Content starts

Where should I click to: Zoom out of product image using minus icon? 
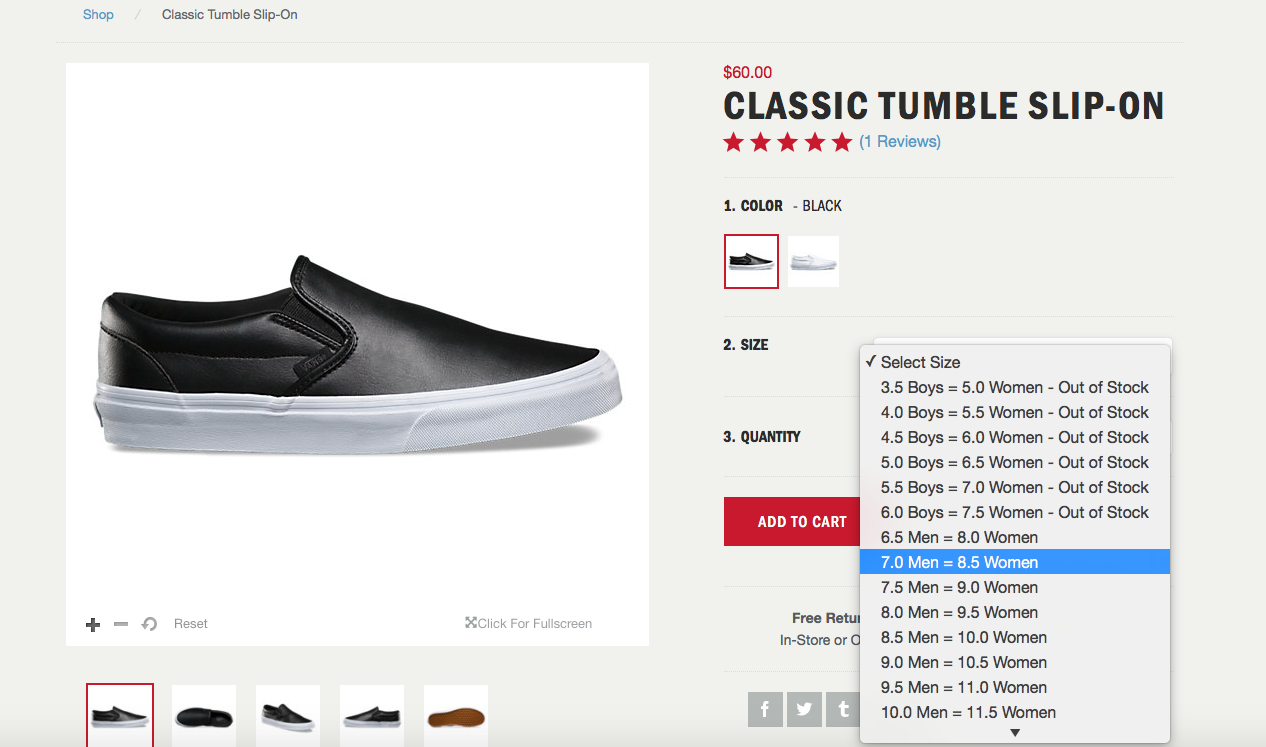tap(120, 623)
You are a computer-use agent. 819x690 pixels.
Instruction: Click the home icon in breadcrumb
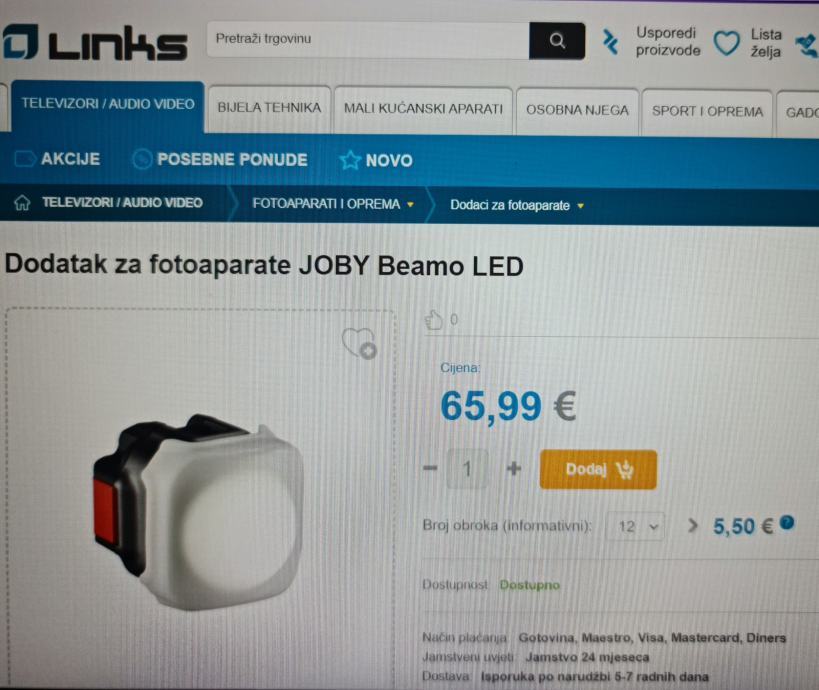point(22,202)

Content ends

Copy exactly the lines from the line holding "You are a computer-use agent. 819x690 pixels." to the final line of the listing, and leave the pictures out.

You are a computer-use agent. 819x690 pixels.
Instruction: Click the home icon in breadcrumb
point(22,202)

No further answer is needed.